> _EXERCISE AIM_
Your task is to output the data exactly as it stands.

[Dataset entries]
★ ★ ★ ★

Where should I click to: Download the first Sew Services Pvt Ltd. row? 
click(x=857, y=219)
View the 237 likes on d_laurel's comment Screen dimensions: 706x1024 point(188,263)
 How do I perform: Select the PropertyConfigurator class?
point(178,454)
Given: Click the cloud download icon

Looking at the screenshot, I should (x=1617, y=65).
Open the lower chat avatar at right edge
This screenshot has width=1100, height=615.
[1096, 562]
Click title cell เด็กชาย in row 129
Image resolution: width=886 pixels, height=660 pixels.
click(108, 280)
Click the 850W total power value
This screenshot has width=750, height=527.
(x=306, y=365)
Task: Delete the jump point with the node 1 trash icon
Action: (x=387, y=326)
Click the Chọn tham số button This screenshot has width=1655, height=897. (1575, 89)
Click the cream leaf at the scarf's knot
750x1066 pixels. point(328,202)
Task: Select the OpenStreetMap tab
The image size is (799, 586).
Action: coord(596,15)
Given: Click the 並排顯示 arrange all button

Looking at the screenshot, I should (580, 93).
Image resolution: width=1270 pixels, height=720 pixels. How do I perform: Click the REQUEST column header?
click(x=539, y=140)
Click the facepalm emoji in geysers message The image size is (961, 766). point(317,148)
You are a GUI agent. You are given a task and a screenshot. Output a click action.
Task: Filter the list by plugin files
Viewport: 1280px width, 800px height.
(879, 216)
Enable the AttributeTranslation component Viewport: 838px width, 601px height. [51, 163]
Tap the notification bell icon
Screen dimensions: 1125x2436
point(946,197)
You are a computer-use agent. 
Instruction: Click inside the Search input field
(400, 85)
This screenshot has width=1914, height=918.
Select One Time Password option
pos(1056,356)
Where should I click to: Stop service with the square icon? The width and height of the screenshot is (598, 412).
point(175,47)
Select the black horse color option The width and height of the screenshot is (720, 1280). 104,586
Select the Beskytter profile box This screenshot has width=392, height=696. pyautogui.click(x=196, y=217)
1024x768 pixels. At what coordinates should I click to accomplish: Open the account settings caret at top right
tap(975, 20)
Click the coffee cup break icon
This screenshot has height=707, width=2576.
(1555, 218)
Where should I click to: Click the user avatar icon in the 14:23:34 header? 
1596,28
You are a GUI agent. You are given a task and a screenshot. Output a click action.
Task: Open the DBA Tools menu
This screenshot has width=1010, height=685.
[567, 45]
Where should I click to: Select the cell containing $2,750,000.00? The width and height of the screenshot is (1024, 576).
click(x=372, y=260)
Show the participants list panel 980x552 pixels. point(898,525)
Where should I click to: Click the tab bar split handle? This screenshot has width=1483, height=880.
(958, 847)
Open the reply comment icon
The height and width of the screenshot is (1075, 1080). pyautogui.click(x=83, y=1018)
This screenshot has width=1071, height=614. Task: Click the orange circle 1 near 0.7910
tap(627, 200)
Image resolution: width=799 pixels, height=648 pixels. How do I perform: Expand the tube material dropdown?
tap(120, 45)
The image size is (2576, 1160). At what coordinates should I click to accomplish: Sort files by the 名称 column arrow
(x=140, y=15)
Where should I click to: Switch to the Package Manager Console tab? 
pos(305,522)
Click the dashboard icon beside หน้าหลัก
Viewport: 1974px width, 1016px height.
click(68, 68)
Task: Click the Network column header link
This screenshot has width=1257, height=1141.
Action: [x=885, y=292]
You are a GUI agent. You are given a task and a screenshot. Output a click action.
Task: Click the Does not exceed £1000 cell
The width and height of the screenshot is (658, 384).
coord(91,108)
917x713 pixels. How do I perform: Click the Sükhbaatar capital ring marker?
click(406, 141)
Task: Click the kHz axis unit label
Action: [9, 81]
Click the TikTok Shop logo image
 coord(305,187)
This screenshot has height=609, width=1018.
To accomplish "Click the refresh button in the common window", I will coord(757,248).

★ ★ ★ ★

> _RESPONSE_
Where should I click to: Download the first Sew Services Pvt Ltd. row? 
click(x=857, y=219)
View the 237 likes on d_laurel's comment Screen dimensions: 706x1024 point(188,263)
 How do I perform: Select the PropertyConfigurator class?
point(178,454)
Given: Click the cloud download icon

Looking at the screenshot, I should (x=1617, y=65).
Open the lower chat avatar at right edge
This screenshot has width=1100, height=615.
[1096, 562]
Click title cell เด็กชาย in row 129
Image resolution: width=886 pixels, height=660 pixels.
click(108, 280)
Click the 850W total power value
This screenshot has width=750, height=527.
(x=306, y=365)
Task: Delete the jump point with the node 1 trash icon
Action: (x=387, y=326)
Click the Chọn tham số button This screenshot has width=1655, height=897. (1575, 89)
Click the cream leaf at the scarf's knot
750x1066 pixels. point(328,202)
Task: Select the OpenStreetMap tab
The image size is (799, 586).
Action: coord(596,15)
Given: Click the 並排顯示 arrange all button

Looking at the screenshot, I should (580, 93).
Image resolution: width=1270 pixels, height=720 pixels. How do I perform: Click the REQUEST column header?
click(x=539, y=140)
Click the facepalm emoji in geysers message The image size is (961, 766). point(317,148)
You are a GUI agent. You are given a task and a screenshot. Output a click action.
Task: Filter the list by plugin files
Viewport: 1280px width, 800px height.
(879, 216)
Enable the AttributeTranslation component Viewport: 838px width, 601px height. [51, 163]
Tap the notification bell icon
Screen dimensions: 1125x2436
point(946,197)
You are a computer-use agent. 
Instruction: Click inside the Search input field
(400, 85)
This screenshot has width=1914, height=918.
Select One Time Password option
pos(1056,356)
Where should I click to: Stop service with the square icon? The width and height of the screenshot is (598, 412).
point(175,47)
Select the black horse color option The width and height of the screenshot is (720, 1280). 104,586
Select the Beskytter profile box This screenshot has width=392, height=696. pyautogui.click(x=196, y=217)
1024x768 pixels. At what coordinates should I click to accomplish: Open the account settings caret at top right
tap(975, 20)
Click the coffee cup break icon
This screenshot has height=707, width=2576.
(1555, 218)
Where should I click to: Click the user avatar icon in the 14:23:34 header? 
1596,28
You are a GUI agent. You are given a task and a screenshot. Output a click action.
Task: Open the DBA Tools menu
This screenshot has width=1010, height=685.
[567, 45]
Where should I click to: Select the cell containing $2,750,000.00? The width and height of the screenshot is (1024, 576).
click(x=372, y=260)
Show the participants list panel 980x552 pixels. point(898,525)
Where should I click to: Click the tab bar split handle? This screenshot has width=1483, height=880.
(958, 847)
Open the reply comment icon
The height and width of the screenshot is (1075, 1080). pyautogui.click(x=83, y=1018)
This screenshot has width=1071, height=614. Task: Click the orange circle 1 near 0.7910
tap(627, 200)
Image resolution: width=799 pixels, height=648 pixels. How do I perform: Expand the tube material dropdown?
tap(120, 45)
The image size is (2576, 1160). At what coordinates should I click to accomplish: Sort files by the 名称 column arrow
(x=140, y=15)
Where should I click to: Switch to the Package Manager Console tab? 
pos(305,522)
Click the dashboard icon beside หน้าหลัก
Viewport: 1974px width, 1016px height.
click(68, 68)
Task: Click the Network column header link
This screenshot has width=1257, height=1141.
Action: [x=885, y=292]
You are a GUI agent. You are given a task and a screenshot. Output a click action.
Task: Click the Does not exceed £1000 cell
The width and height of the screenshot is (658, 384).
coord(91,108)
917x713 pixels. How do I perform: Click the Sükhbaatar capital ring marker?
click(406, 141)
Task: Click the kHz axis unit label
Action: [9, 81]
Click the TikTok Shop logo image
 coord(305,187)
This screenshot has height=609, width=1018.
To accomplish "Click the refresh button in the common window", I will coord(757,248).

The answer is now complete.